Term insurance is the most basic type of life insurance. It provides life
cover with no savings or profits component. The policyholder pays
regular premiums for a specific term, usually ranging from 1 to 30 years.
If the policyholder passes away during the term, a fixed sum of money
called the "sum assured" is paid to the beneficiaries. However, if the
policyholder survives the term, there is no payout, and the coverage
ends. Term plans are affordable compared to other life insurance plans
as they focus solely on providing life cover without any investment
component.

Endowment Plans:

Endowment plans differ from term plans in that they offer both death
and survival benefits. If the policyholder passes away during the policy
term, the sum assured, along with any profits or bonuses, is paid to the
beneficiaries. On the other hand, if the policyholder survives the term,
the sum assured is also paid out. Endowment plans charge higher
premiums compared to term plans as they include an investment
element. The premiums paid by policyholders are invested in the market
(equities and debt), and the profits generated are distributed as bonuses.

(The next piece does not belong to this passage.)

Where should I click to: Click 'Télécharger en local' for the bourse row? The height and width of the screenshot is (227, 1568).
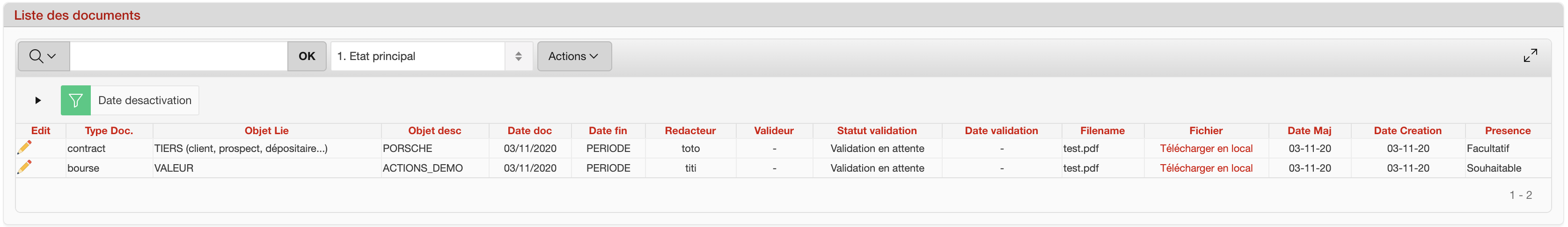pyautogui.click(x=1205, y=168)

Unit Linked Insurance Plans (ULIP):

ULIPs are a variation of traditional endowment plans. They offer both


death and maturity benefits. In the event of the policyholder's death or
upon maturity, the sum assured or the value of the investment portfolio
(whichever is higher) is paid out. ULIPs are different from traditional
endowment plans because they are linked to the market. Policyholders
have the flexibility to choose the allocation of their investments in stocks
and debt. The performance of ULIPs is tied to the market's performance,
as reflected in the Net Asset Value (NAV). ULIPs are a combination of
investment and insurance, making them distinct from mutual funds,
which are purely investment-oriented.

Whole Life Policy:

A whole life insurance policy provides coverage for the policyholder's


entire life, hence the name "whole life." The policyholder pays regular
premiums until their death, and upon death, the corpus (the policy's
accumulated value) is paid out to the family or beneficiaries. The key
feature of a whole life policy is that it does not have a defined term; it
provides life cover throughout the individual's lifetime. Whole life
policies do not expire unless there is an eventuality (the policyholder
passing away).
Money Back Policy:

Money back policies are a variant of endowment plans. These policies


provide periodic payments over the policy term. A portion of the sum
assured is paid out at regular intervals during the policy term. If the
policyholder survives the term, they receive the remaining sum assured.
However, in the case of death during the policy term, the full sum
assured is paid to the beneficiary.

These different types of life insurance policies cater to various needs and
preferences of policyholders, and individuals can choose the one that
best aligns with their financial goals and circumstances. It's essential to
thoroughly understand the features, benefits, and limitations of each
type before making a decision. Seeking advice from a financial advisor or
insurance professional can be beneficial in making an informed choice.